== RECORDS FOR PROCESSING

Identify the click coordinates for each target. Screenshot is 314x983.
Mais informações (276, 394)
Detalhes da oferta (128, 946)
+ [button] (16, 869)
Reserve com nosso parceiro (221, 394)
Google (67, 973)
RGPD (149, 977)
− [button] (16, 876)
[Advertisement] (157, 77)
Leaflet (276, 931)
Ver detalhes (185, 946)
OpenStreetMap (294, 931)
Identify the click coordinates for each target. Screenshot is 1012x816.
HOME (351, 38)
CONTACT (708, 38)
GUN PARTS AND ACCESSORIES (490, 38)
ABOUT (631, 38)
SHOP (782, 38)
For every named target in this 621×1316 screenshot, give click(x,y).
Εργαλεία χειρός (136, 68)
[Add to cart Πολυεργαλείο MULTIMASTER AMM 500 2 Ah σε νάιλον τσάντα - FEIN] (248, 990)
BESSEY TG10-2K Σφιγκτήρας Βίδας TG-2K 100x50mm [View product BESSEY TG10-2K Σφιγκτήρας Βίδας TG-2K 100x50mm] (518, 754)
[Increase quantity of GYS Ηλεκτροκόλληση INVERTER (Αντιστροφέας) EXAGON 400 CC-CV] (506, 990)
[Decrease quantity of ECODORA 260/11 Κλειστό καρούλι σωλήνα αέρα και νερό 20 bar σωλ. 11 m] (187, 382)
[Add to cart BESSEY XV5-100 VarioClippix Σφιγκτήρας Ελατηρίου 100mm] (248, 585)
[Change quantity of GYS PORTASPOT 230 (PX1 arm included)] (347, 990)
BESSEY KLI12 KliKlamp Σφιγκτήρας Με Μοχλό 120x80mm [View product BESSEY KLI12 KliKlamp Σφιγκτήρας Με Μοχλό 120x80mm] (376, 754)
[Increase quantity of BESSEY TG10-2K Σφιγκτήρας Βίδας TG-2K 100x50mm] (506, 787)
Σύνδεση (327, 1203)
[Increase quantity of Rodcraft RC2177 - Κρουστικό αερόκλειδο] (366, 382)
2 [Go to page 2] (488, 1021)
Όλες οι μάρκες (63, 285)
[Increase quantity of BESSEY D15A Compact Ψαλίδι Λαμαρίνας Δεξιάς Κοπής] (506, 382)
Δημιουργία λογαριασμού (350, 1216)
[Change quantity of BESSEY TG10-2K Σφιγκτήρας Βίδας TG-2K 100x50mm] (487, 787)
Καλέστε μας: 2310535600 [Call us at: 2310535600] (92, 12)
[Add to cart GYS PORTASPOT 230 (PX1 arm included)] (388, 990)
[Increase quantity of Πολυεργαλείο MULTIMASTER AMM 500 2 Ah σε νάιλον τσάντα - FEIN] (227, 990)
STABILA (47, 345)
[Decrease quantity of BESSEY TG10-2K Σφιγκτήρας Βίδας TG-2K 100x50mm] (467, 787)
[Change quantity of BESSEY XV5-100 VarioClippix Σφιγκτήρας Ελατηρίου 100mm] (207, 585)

====

### GOAL OF THE EXERCISE
Rewrite all the items above with every "Increase quantity of" renamed to "Raise quantity of", leaving everything else unchanged.

### FINISHED TASK
Identify the click coordinates for each target. Screenshot is 314x983.
Mais informações (276, 394)
Detalhes da oferta (128, 946)
+ [button] (16, 869)
Reserve com nosso parceiro (221, 394)
Google (67, 973)
RGPD (149, 977)
− [button] (16, 876)
[Advertisement] (157, 77)
Leaflet (276, 931)
Ver detalhes (185, 946)
OpenStreetMap (294, 931)
Identify the click coordinates for each target. Screenshot is 1012x816.
HOME (351, 38)
CONTACT (708, 38)
GUN PARTS AND ACCESSORIES (490, 38)
ABOUT (631, 38)
SHOP (782, 38)
For every named target in this 621×1316 screenshot, give click(x,y).
Εργαλεία χειρός (136, 68)
[Add to cart Πολυεργαλείο MULTIMASTER AMM 500 2 Ah σε νάιλον τσάντα - FEIN] (248, 990)
BESSEY TG10-2K Σφιγκτήρας Βίδας TG-2K 100x50mm [View product BESSEY TG10-2K Σφιγκτήρας Βίδας TG-2K 100x50mm] (518, 754)
[Raise quantity of GYS Ηλεκτροκόλληση INVERTER (Αντιστροφέας) EXAGON 400 CC-CV] (506, 990)
[Decrease quantity of ECODORA 260/11 Κλειστό καρούλι σωλήνα αέρα και νερό 20 bar σωλ. 11 m] (187, 382)
[Add to cart BESSEY XV5-100 VarioClippix Σφιγκτήρας Ελατηρίου 100mm] (248, 585)
[Change quantity of GYS PORTASPOT 230 (PX1 arm included)] (347, 990)
BESSEY KLI12 KliKlamp Σφιγκτήρας Με Μοχλό 120x80mm [View product BESSEY KLI12 KliKlamp Σφιγκτήρας Με Μοχλό 120x80mm] (376, 754)
[Raise quantity of BESSEY TG10-2K Σφιγκτήρας Βίδας TG-2K 100x50mm] (506, 787)
Σύνδεση (327, 1203)
[Raise quantity of Rodcraft RC2177 - Κρουστικό αερόκλειδο] (366, 382)
2 [Go to page 2] (488, 1021)
Όλες οι μάρκες (63, 285)
[Raise quantity of BESSEY D15A Compact Ψαλίδι Λαμαρίνας Δεξιάς Κοπής] (506, 382)
Δημιουργία λογαριασμού (350, 1216)
[Change quantity of BESSEY TG10-2K Σφιγκτήρας Βίδας TG-2K 100x50mm] (487, 787)
Καλέστε μας: 2310535600 [Call us at: 2310535600] (92, 12)
[Add to cart GYS PORTASPOT 230 (PX1 arm included)] (388, 990)
[Raise quantity of Πολυεργαλείο MULTIMASTER AMM 500 2 Ah σε νάιλον τσάντα - FEIN] (227, 990)
STABILA (47, 345)
[Decrease quantity of BESSEY TG10-2K Σφιγκτήρας Βίδας TG-2K 100x50mm] (467, 787)
[Change quantity of BESSEY XV5-100 VarioClippix Σφιγκτήρας Ελατηρίου 100mm] (207, 585)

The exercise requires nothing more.